Peter Adrian, Rangarajan Anand
Dept. of ECE, University of Florida, Gainesville, FL, USA.
Med Image Comput Comput Assist Interv. 2006;9(Pt 1):249-56. doi: 10.1007/11866565_31.
Shape matching plays a prominent role in the analysis of medical and biological structures. Recently, a unifying framework was introduced for shape matching that uses mixture-models to couple both the shape representation and deformation. Essentially, shape distances were defined as geodesics induced by the Fisher-Rao metric on the manifold of mixture-model represented shapes. A fundamental drawback of the Fisher-Rao metric is that it is NOT available in closed-form for the mixture model. Consequently, shape comparisons are computationally very expensive. Here, we propose a new Riemannian metric based on generalized phi-entropy measures. In sharp contrast to the Fisher-Rao metric, our new metric is available in closed-form. Geodesic computations using the new metric are considerably more efficient. Discriminative capabilities of this new metric are studied by pairwise matching of corpus callosum shapes. Comparisons are conducted with the Fisher-Rao metric and the thin-plate spline bending energy.

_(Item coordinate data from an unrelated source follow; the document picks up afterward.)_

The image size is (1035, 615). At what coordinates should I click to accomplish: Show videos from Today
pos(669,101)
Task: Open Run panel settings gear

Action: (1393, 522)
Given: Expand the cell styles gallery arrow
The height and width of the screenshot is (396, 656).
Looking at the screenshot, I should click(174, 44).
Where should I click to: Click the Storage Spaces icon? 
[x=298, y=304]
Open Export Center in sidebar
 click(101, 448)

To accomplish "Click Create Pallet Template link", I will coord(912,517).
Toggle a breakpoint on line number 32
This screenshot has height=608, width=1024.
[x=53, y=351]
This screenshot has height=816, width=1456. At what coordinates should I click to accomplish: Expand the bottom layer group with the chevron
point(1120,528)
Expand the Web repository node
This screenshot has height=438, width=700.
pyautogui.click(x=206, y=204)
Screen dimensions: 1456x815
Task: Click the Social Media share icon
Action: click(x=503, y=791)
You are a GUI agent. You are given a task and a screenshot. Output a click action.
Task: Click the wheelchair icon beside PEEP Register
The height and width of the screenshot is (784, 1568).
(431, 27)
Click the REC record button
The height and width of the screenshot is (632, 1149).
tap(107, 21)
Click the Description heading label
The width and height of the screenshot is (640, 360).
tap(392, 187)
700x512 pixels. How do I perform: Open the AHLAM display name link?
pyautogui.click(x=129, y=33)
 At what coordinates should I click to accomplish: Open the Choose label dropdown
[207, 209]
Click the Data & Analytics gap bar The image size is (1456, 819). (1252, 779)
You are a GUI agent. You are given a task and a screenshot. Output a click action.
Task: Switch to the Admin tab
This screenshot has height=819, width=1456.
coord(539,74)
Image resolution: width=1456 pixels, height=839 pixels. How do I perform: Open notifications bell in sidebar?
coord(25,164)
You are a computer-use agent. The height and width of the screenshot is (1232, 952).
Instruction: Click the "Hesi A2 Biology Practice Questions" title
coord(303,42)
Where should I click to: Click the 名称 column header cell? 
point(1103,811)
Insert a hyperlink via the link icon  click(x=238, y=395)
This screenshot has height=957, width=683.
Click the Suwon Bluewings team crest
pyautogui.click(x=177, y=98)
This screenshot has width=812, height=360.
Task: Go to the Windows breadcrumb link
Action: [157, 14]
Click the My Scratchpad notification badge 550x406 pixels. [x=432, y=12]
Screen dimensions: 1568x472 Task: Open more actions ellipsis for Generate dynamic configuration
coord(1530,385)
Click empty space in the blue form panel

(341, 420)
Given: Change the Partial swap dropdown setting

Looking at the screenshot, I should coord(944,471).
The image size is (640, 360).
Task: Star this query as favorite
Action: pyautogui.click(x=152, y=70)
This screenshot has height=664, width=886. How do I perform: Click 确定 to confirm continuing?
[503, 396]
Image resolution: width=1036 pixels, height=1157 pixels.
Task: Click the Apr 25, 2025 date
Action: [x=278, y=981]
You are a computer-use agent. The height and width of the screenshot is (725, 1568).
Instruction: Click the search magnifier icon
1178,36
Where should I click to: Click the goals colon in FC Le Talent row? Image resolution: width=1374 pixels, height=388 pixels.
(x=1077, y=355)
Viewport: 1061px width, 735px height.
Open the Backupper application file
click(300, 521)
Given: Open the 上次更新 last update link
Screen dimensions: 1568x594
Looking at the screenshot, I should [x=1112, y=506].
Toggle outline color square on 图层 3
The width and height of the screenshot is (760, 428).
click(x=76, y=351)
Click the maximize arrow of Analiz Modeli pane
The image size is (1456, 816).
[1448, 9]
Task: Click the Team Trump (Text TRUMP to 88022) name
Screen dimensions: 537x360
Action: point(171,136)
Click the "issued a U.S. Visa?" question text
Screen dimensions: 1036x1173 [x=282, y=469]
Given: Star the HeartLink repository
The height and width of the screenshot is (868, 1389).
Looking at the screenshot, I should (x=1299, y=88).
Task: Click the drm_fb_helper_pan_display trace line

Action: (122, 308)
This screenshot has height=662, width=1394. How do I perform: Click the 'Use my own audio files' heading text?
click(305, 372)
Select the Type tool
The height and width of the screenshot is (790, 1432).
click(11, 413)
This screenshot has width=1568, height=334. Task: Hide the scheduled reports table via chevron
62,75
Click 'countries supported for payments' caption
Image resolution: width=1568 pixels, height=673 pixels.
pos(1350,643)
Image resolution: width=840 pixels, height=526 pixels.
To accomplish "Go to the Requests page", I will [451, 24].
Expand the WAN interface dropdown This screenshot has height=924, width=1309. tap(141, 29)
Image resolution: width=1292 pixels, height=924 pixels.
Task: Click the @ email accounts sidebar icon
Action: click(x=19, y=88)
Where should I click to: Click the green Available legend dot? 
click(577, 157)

形状匹配在医学和生物结构分析中起着重要作用。最近,引入了一个统一框架用于形状匹配,该框架使用混合模型来耦合形状表示和变形。本质上,形状距离被定义为由费希尔 - 拉奥度量在混合模型表示的形状流形上诱导的测地线。费希尔 - 拉奥度量的一个基本缺点是它对于混合模型没有封闭形式。因此,形状比较在计算上非常昂贵。在这里,我们基于广义φ - 熵测度提出一种新的黎曼度量。与费希尔 - 拉奥度量形成鲜明对比的是,我们的新度量具有封闭形式。使用新度量进行测地线计算效率要高得多。通过胼胝体形状的成对匹配研究了这种新度量的判别能力。与费希尔 - 拉奥度量和薄板样条弯曲能量进行了比较。